HuH-7 cells were treated with 400 μM palmitate (PA, A) or 50 μM GGA (B) in the absence or presence of oleate (25, 100 or 400 μM) for 24 h. The cells were treated with 400 μM palmitate (PA, C) or 50 μM GGA (D) in the absence or presence of methyl oleate (25, 100 or 400 μM) for 24 h. Viable cells were measured using the CellTiter-Glo assay kit. Values are the means ± SE (n = 3, 6 or 15). The asterisks (*, **, ***) indicate statistical significance (p < 0.05, 0.01, 0.001, respectively), compared with each relevant control induced by palmitate (400 μM) or GGA (50 μM) alone as determined by Student’s t-test. E: HuH-7 cells were treated with 400 μM palmitate (PA) in the absence or presence of oleate (25, 100 or 400 μM) for 24 h. Viable cells were measured using the Trypan blue method. Values are the means ± SD (n = 7). F: HuH-7 cells were treated with vehicle alone (control), 50 μM GGA in the absence or presence of 100 μM oleate or with pretreatment of 100 μM OA 0–24 h before 50 μM GGA treatment. 0-h pretreatment means that the cells were treated simultaneously with 50 μM GGA and 100 μM OA. Viable cells were measured using the CellTiter-Glo assay kit. Each point represents the mean± SD (n = 3, 6 or 18).

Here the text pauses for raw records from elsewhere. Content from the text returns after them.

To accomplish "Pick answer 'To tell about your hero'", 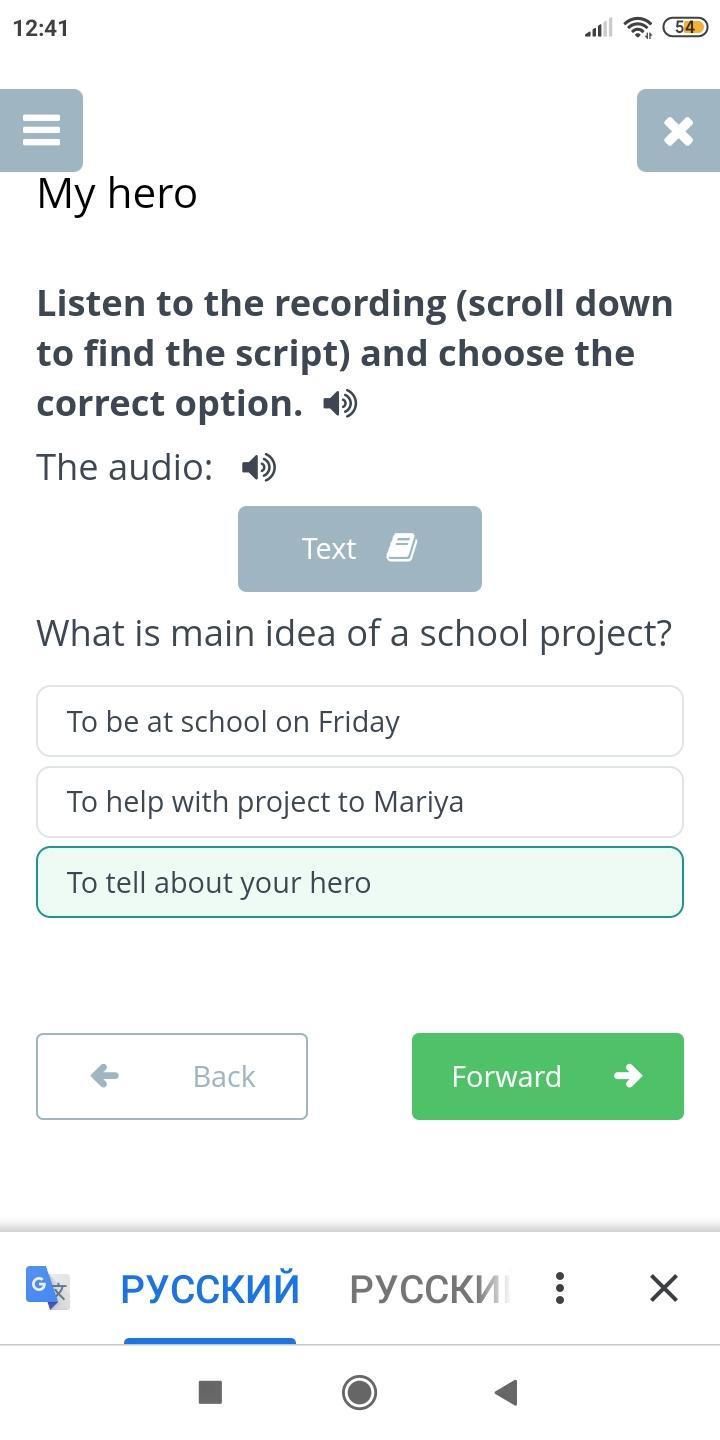I will coord(359,882).
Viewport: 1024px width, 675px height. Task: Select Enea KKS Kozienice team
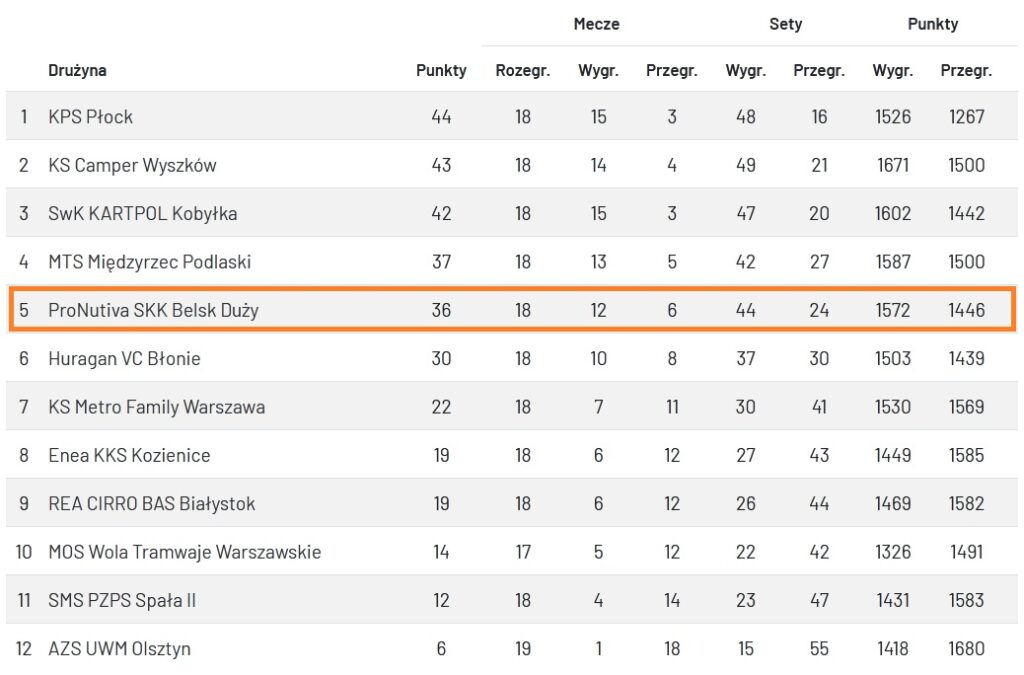tap(129, 456)
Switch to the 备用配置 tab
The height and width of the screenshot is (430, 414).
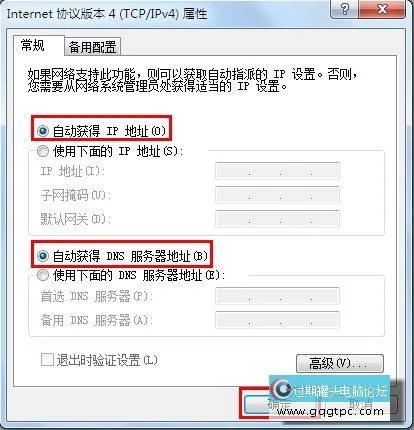tap(92, 47)
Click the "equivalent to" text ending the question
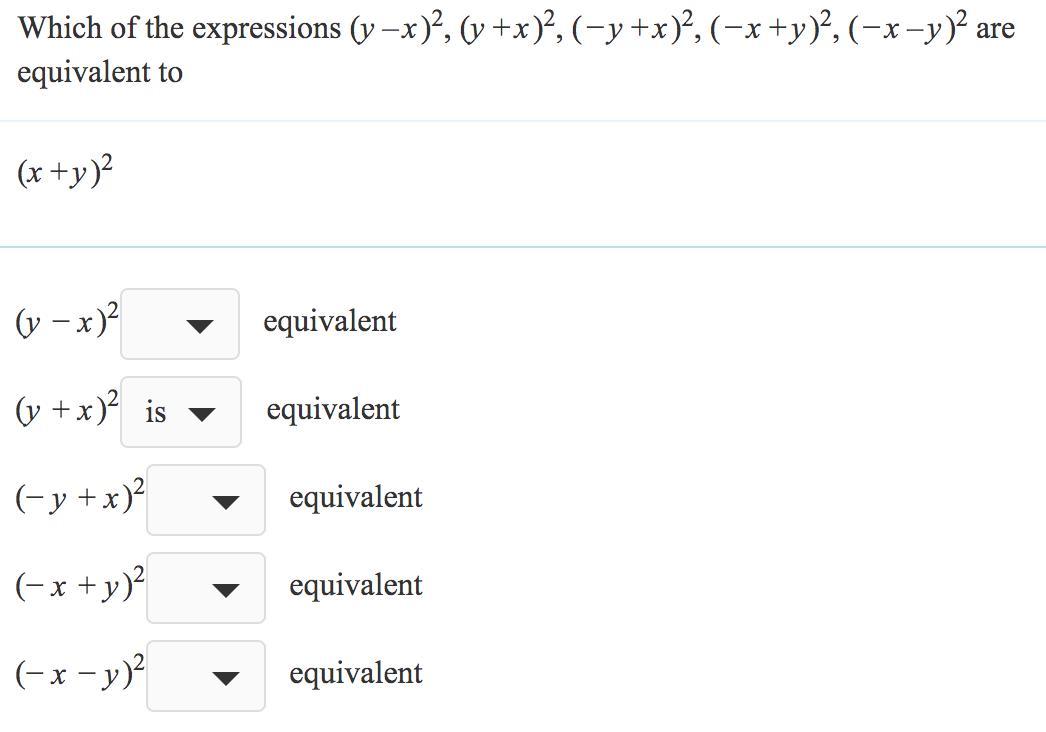 (x=100, y=72)
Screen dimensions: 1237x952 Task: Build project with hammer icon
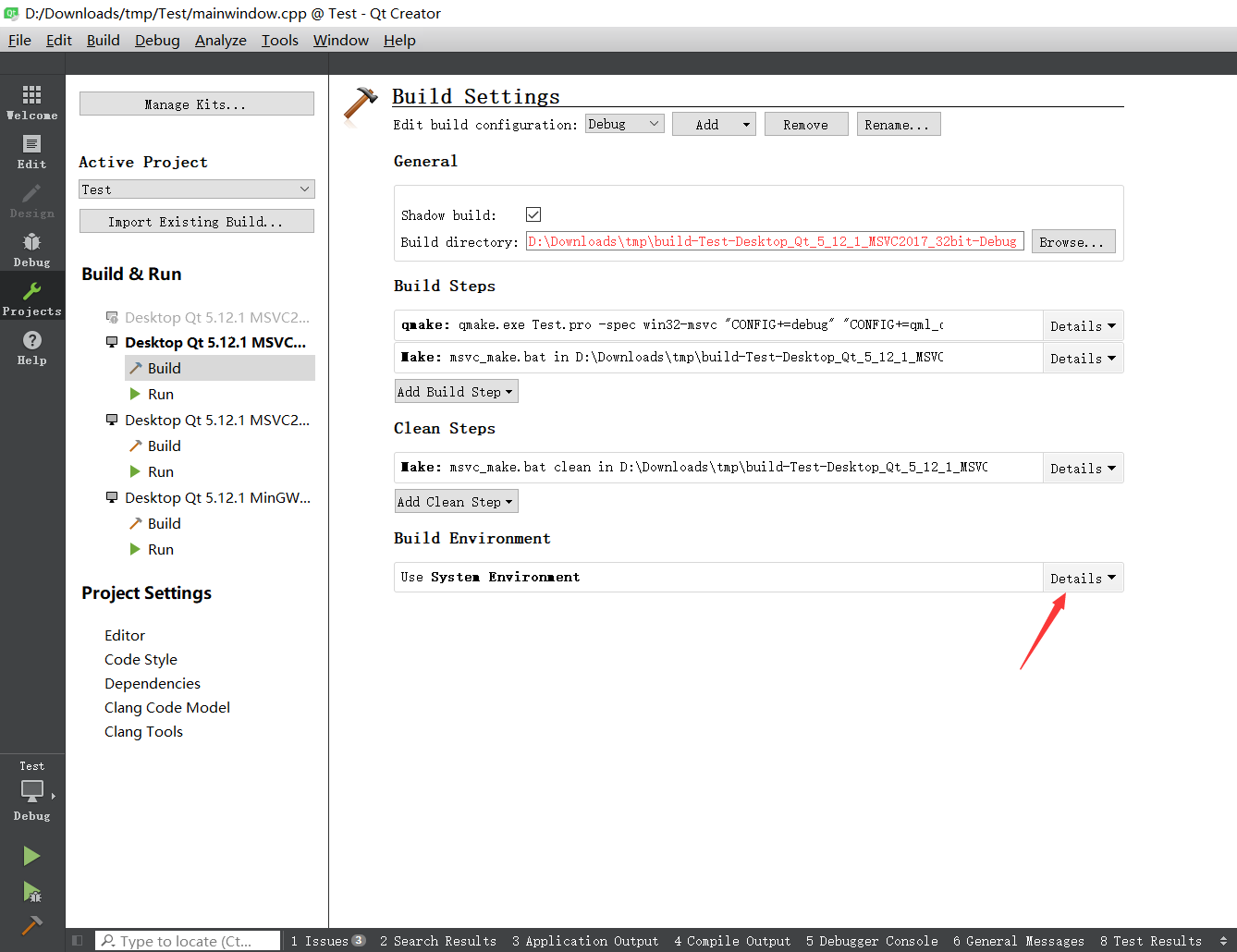pyautogui.click(x=32, y=925)
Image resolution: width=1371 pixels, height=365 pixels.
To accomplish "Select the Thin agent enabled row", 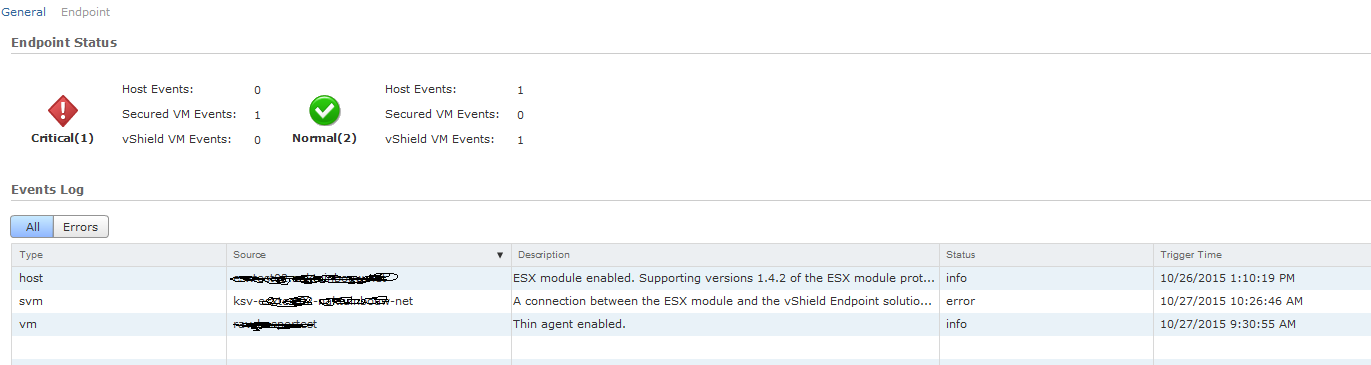I will click(x=691, y=324).
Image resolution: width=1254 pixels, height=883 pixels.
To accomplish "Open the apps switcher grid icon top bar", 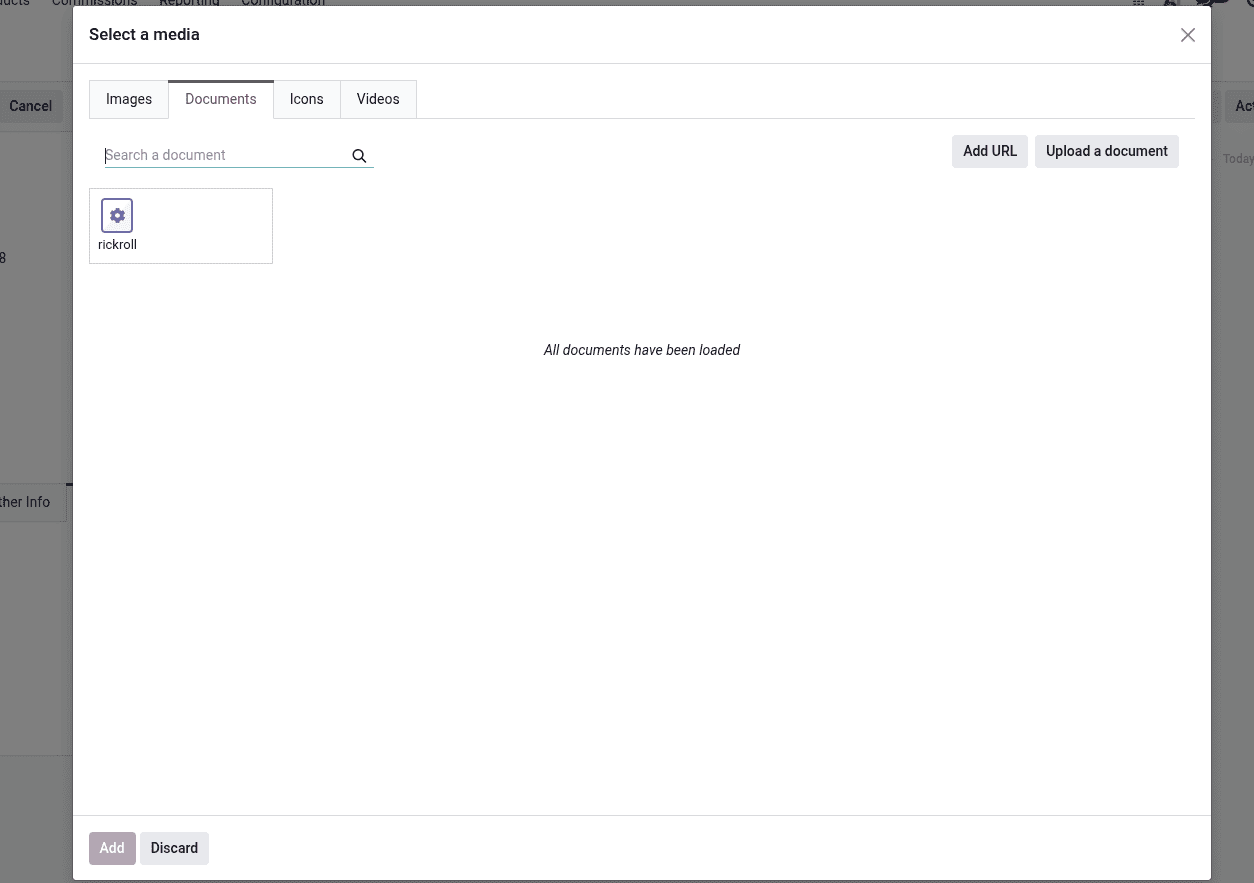I will point(1137,4).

https://doi.org/10.1371/journal.pone.0132761.g009

Oleate-mediated suppression of GGA- induced cell death did not occur when the cells were pretreated with oleate 1–24 h before GGA treatment (Fig 9F).

Inhibition of GGA-induced UPR attenuates GGA-induced accumulation of LC3β-II

Simultaneous treatment with 4μ8C suppressed GGA-induced XBP1 mRNA splicing in a dose-dependent manner. The presence of 5 μM 4μ8C, an inhibitor specific for IRE1 endonuclease activity, prevented GGA-induced splicing of XBP1u mRNA, and at higher concentrations XBP1u mRNA levels even increased 2-fold over the control level (Fig 10A). Consistently, 4μ8C caused a dose-dependent impairment of GGA-induced upregulation of XBP1s mRNA (Fig 10B). In contrast, co-treatment of HuH-7 cells with 32 μM 4μ8C did not attenuate GGA-induced accumulation of LC3β-II, a hallmark of autophagosomes, at all (Fig 10C). However, co-treatment with 25 μM oleate effectively prevented GGA-induced accumulation of LC3β-II (Fig 10D). In accordance with this biochemical finding, GGA-induced accumulation of GFP-LC3 puncta (autophagosomes) was attenuated by co-treatment with 25 μM oleate (Fig 10E).

thumbnail
Fig 10. Attenuation of GGA-induced LC3β-II accumulation by oleate cotreatment.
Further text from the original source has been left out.